=== WHAT IS REQUIRED ===
Filter these entries down to the lines that hold the word "icon", and show each of them.

++++ INFORMATION PROVIDED ++++

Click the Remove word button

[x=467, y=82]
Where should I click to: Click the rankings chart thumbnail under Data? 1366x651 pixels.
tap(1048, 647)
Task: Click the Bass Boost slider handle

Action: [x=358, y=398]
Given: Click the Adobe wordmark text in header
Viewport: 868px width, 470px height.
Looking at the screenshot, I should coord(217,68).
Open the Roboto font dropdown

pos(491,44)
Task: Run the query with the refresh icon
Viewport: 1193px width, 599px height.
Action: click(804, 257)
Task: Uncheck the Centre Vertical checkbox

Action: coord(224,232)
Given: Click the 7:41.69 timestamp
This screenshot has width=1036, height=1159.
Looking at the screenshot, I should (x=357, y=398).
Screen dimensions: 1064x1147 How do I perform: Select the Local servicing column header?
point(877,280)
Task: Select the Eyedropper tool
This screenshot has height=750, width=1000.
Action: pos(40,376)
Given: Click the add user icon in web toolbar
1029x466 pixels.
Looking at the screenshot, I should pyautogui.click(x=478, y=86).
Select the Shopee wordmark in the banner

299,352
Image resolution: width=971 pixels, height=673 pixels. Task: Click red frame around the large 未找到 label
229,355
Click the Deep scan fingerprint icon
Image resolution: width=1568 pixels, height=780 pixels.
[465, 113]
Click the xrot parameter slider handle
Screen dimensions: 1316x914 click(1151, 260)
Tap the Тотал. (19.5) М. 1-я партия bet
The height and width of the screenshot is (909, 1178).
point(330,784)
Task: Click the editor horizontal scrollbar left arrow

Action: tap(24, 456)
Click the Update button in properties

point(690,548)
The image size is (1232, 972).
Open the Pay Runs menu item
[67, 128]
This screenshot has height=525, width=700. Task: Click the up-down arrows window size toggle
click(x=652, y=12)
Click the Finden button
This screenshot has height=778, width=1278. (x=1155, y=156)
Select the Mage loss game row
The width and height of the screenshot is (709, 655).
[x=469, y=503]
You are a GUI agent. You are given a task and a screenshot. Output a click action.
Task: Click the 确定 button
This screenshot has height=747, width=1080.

++++

=== EXERCISE RESULT ===
Task: Run the query with the refresh icon
Given: Click the add user icon in web toolbar
Click the Deep scan fingerprint icon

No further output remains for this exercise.